July 5, 2005- "Summer of Paul Part III: Paul sits at home for a few days.

Happy Holidays everybody! I was on the road for the first half of the month and was worn out more than I realized. The first week of work started on Tuesday at The Improv in Washington, D.C. It's probably my favorite club to work and while the crowds were a little lighter than usual, I still had a great time.

The club puts me up in a great hotel that is connected to three Irish Bar’s, although one is run by Mexicans and another by Moroccans. At the hotel, they bake fresh cookies every night and put them in the lobby. What more could you ask for? My room had a kitchen which excites me but I’m not sure why because I never cook anything. Just the idea that I could heat something up makes me feel powerful. I wonder if anyone else dries their socks in the microwave? The only thing that is a little shady about the room is that the windows only open about an inch and they aren’t made out of real glass, instead it’s some sort of plexi-glass which is scratched to a smoky white color in some places. In other places there are these circular dark, dirty patterns, like someone tried to clean the window with a melted Hershey bar.

My childhood friends Gerard, Frank and Marcy came to the late show on Saturday and we had a blast. We went to one of the Irish pubs next door and as we entered I could tell there something a little different about the people inside. The bar was packed and as we plowed our way through to the bar I realized that everyone was talking with their hands way too much. Living in L.A., I see every wanna-be-actress really act things out in a conversation. It gets annoying that everyone has to tell you every stupid story with their hands. I've never understood that. I even see people on cell phones in their car by themselves, telling a story over the phone with all these hand gestures while they run red lights and clog up the fast lane on the freeway.

For some reason, everyone was WAY OVER THE TOP talking with their hands, I mean EVERYONE. I started to figure out that no one was talking either, they were just mouthing words to each other. I could hear music but no voices. After adding twelve of these hints together we finally figured out that everyone is the bar was deaf except for us.

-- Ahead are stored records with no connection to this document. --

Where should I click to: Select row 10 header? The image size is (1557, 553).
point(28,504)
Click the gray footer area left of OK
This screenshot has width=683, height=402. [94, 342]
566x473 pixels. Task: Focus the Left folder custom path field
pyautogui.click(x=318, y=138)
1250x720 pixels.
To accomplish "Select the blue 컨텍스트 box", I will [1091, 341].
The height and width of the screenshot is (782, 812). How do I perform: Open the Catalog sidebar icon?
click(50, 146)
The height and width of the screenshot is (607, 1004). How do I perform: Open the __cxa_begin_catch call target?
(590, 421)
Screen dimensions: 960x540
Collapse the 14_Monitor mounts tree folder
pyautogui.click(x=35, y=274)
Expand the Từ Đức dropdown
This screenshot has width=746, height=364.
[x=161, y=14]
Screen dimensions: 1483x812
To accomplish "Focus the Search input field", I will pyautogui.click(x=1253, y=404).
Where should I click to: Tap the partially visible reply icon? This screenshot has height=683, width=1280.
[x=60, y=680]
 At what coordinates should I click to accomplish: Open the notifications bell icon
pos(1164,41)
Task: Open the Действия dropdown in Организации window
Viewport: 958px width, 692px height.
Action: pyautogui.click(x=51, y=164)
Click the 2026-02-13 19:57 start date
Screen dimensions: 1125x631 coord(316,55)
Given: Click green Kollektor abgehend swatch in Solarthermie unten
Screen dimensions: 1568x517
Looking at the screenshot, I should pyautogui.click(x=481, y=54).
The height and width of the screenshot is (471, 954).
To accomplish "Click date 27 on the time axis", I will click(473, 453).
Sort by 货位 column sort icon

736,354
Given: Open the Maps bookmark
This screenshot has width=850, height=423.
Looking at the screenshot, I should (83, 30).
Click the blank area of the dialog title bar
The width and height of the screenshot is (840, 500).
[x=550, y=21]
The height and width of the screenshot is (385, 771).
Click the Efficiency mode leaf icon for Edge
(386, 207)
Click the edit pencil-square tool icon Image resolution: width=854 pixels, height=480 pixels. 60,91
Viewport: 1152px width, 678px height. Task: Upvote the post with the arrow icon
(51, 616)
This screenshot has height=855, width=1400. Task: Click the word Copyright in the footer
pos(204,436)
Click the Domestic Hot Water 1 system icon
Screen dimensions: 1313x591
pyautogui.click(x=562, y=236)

In fact, it turned out that there was a Convention for Deaf people, and apparently they all decided to go to this bar. We were, in fact, the only people not talking in sign language. You would think that would make me a little less reserved since no one could hear what I was saying, but I started thinking about lip-reading, and that everyone in the bar would know everything that I said simply by glancing across the bar at me. I was going to kind of cover my lips but then I thought that might agitate people more. They might think that I was talking about them. I was just trying to avoid trouble. Who knew if these were violent, deaf ,drunk people or kind, deaf, drunk people.

It turned out to be a great time, although we didn’t make any new friends, we didn’t run into any trouble. After the bar closed, I watched 100 deaf people try to hail cabs in the street. I know it’s wrong but I couldn’t stop laughing. I’m such a dick.

The rest of the week I spent a surprising amount of time in my hotel and did little, to no sightseeing. One day, I ate lunch at California Pizza Kitchen next to a couple of nerdy looking high school kids. One kid says to the other,"so what do think is more important, Harry Potter 3 or Spiderman 2?"
To who, I thought. More important to the Geeks….. or the Nerds?

Next up was my flight back to L.A for a grand total of 26 hours. I would be home for one day before heading to The Comic Strip in El Paso, TX. My flight from DC stopped in Houston which is where the trouble began. Long story short, I spent 9 hours waiting for my plane to leave for L.A. What made the experience slightly less frustrating was that Harry Anderson was on my flight. You might remember Harry as the Judge on the 80’s Sit-com "Night Court." I passed him on my way to the restroom in the terminal, I told him I was a comic and introduced myself. He was very nice and we talked a lot about standup, where I worked and who I knew. Harry explained that he was opening a new Comedy/Magic club in New Orleans in the next year. He told me to contact him when it gets up and running so hopefully something good came out of sitting in an airport for 9 hours.

El Paso was nice but I got kind of bored because I didn’t have a car. I spent most of my time eating at restaurants within walking distance, like the blue-hair infested Cracker Barrel. I mean, I was eating there because it was the only place to go. I can't imagine eating there on purpose and no, Cracker Barrel did not pay me to say that. The view from my hotel looked like the scene out of an old western movie. The crowds were huge the whole week and I had a great time at the shows.
Maybe next time I’ll rent a car and check out the sights more.

Finally, I had this picture laying around from my trip to Paris last year. It’s an ad I saw when I was in the subway there. It’s a real McDonald’s ad that shows two dogs humping. If someone can tell me what this has to do with a cheeseburger let me know.